Problem statement
Can you rewrite the entries from the first line through the line containing "click(x=118, y=681)", substituting "profile image" for every "avatar" and leaving everything else unchanged?

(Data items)
════
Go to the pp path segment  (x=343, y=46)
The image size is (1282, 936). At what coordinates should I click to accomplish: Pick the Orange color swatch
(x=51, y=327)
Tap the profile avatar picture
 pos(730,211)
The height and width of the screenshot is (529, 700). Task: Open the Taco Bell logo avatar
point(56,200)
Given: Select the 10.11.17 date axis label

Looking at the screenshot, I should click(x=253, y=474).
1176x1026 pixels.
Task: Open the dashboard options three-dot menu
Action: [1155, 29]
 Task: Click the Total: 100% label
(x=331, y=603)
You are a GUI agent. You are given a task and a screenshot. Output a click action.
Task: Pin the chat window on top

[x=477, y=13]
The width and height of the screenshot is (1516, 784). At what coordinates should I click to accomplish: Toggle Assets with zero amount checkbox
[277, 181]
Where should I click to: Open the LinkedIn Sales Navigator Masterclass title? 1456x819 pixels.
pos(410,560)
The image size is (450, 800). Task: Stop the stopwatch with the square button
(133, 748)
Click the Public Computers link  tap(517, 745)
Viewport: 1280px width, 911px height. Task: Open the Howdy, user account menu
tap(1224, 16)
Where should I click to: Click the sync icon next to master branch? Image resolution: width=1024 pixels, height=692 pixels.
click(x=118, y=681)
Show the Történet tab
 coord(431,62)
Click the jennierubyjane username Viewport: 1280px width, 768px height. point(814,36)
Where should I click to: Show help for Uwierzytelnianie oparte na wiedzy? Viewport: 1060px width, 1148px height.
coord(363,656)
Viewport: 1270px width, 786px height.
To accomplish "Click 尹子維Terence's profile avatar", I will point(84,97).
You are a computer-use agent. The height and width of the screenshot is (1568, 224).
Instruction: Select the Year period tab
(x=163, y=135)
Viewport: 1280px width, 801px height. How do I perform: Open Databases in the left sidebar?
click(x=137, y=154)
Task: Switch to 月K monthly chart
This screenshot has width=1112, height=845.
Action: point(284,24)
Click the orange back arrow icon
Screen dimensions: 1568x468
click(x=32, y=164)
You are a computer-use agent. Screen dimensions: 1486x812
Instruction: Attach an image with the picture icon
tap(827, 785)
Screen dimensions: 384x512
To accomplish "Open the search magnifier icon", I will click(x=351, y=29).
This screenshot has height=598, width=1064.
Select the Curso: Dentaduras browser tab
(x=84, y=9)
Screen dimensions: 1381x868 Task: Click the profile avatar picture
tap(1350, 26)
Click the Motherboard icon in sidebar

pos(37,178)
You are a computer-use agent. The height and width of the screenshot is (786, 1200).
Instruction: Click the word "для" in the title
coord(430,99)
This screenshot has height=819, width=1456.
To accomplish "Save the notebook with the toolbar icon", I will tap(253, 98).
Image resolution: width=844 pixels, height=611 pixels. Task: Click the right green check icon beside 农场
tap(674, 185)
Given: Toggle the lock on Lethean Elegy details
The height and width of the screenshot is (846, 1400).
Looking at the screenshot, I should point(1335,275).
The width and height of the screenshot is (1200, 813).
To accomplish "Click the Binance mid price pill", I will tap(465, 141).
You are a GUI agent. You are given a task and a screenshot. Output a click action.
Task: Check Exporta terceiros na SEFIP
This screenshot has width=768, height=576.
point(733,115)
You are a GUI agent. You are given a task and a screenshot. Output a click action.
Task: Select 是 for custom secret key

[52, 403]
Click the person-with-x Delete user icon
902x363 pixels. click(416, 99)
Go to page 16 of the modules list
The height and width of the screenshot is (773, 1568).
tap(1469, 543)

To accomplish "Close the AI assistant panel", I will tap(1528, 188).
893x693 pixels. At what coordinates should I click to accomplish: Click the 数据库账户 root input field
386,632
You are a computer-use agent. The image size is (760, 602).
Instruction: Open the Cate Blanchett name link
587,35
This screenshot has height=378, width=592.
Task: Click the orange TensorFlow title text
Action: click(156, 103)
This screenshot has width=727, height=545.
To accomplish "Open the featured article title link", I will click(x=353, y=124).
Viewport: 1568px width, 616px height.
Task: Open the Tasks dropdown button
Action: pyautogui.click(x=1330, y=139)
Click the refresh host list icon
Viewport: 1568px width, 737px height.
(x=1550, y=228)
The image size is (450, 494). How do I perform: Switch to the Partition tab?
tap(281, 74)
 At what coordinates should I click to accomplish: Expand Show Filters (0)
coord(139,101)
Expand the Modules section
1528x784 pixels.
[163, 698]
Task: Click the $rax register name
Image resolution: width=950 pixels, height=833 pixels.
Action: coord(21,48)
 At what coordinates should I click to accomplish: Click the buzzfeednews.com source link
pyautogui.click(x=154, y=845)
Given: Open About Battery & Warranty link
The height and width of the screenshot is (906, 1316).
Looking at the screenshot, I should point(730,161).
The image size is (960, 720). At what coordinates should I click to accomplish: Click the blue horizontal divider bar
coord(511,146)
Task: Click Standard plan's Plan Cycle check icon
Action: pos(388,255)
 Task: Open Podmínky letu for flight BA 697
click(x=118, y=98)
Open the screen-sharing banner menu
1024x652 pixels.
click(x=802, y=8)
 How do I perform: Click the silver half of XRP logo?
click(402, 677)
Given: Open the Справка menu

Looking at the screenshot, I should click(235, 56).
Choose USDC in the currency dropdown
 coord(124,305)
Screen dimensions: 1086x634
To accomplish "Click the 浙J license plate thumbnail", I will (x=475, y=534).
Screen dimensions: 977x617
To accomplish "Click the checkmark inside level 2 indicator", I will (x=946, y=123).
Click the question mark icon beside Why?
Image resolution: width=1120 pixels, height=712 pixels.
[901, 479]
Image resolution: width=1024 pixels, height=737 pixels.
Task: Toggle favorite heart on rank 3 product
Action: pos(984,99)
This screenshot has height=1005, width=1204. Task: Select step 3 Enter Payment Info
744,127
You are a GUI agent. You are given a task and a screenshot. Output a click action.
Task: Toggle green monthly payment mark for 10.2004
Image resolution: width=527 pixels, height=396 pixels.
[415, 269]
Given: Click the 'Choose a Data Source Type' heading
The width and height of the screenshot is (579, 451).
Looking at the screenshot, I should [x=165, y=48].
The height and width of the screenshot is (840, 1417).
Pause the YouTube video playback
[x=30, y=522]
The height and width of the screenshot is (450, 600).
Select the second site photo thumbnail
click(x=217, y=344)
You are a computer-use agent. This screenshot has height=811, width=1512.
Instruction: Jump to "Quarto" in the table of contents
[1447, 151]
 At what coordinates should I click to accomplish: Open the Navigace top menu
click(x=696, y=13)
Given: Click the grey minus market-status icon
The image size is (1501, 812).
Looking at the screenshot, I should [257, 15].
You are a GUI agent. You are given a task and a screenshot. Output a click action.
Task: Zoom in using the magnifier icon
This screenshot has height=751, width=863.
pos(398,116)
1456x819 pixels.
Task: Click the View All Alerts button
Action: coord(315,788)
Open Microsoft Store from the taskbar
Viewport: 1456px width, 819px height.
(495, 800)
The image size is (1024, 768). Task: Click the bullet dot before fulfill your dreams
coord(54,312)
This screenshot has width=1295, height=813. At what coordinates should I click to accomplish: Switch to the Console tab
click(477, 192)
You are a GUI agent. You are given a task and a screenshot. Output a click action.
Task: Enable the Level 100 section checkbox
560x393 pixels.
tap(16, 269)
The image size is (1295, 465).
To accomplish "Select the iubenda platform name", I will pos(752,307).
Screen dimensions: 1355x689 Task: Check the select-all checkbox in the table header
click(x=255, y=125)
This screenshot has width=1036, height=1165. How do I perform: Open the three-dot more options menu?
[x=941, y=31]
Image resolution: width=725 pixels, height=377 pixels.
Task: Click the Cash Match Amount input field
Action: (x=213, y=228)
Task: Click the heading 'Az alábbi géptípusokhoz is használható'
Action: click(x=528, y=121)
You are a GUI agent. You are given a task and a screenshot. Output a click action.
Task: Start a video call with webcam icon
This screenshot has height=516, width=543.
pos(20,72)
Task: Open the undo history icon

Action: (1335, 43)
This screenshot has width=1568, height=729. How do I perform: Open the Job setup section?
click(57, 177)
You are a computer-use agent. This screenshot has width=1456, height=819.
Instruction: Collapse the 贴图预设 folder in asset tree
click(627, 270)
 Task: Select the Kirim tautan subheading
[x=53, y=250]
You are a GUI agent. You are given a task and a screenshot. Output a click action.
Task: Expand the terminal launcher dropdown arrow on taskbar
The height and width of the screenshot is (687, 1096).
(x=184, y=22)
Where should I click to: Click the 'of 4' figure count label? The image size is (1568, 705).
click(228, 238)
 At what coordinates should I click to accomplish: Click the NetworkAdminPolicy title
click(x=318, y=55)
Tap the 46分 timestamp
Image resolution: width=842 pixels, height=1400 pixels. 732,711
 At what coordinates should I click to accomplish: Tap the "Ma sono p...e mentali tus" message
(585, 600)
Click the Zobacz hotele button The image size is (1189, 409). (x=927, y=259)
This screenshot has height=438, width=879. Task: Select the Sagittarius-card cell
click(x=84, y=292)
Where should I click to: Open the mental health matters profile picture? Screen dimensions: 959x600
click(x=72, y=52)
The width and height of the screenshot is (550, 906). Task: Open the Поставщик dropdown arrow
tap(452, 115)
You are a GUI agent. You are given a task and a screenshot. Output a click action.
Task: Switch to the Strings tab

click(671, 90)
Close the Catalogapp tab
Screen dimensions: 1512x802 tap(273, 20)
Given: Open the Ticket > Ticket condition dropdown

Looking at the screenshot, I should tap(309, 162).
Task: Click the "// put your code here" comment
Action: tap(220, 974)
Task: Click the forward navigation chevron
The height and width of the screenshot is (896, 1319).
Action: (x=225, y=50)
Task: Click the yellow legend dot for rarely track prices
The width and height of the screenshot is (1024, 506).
════
Exercise result
Go to the pp path segment  (x=343, y=46)
The image size is (1282, 936). At what coordinates should I click to accomplish: Pick the Orange color swatch
(x=51, y=327)
Tap the profile profile image picture
 pos(730,211)
The height and width of the screenshot is (529, 700). Task: Open the Taco Bell logo profile image
point(56,200)
Given: Select the 10.11.17 date axis label

Looking at the screenshot, I should click(x=253, y=474).
1176x1026 pixels.
Task: Open the dashboard options three-dot menu
Action: [1155, 29]
 Task: Click the Total: 100% label
(x=331, y=603)
You are a GUI agent. You are given a task and a screenshot. Output a click action.
Task: Pin the chat window on top

[x=477, y=13]
The width and height of the screenshot is (1516, 784). At what coordinates should I click to accomplish: Toggle Assets with zero amount checkbox
[277, 181]
Where should I click to: Open the LinkedIn Sales Navigator Masterclass title? 1456x819 pixels.
pos(410,560)
The image size is (450, 800). Task: Stop the stopwatch with the square button
(133, 748)
Click the Public Computers link  tap(517, 745)
Viewport: 1280px width, 911px height. Task: Open the Howdy, user account menu
tap(1224, 16)
Where should I click to: Click the sync icon next to master branch? Image resolution: width=1024 pixels, height=692 pixels.
click(x=118, y=681)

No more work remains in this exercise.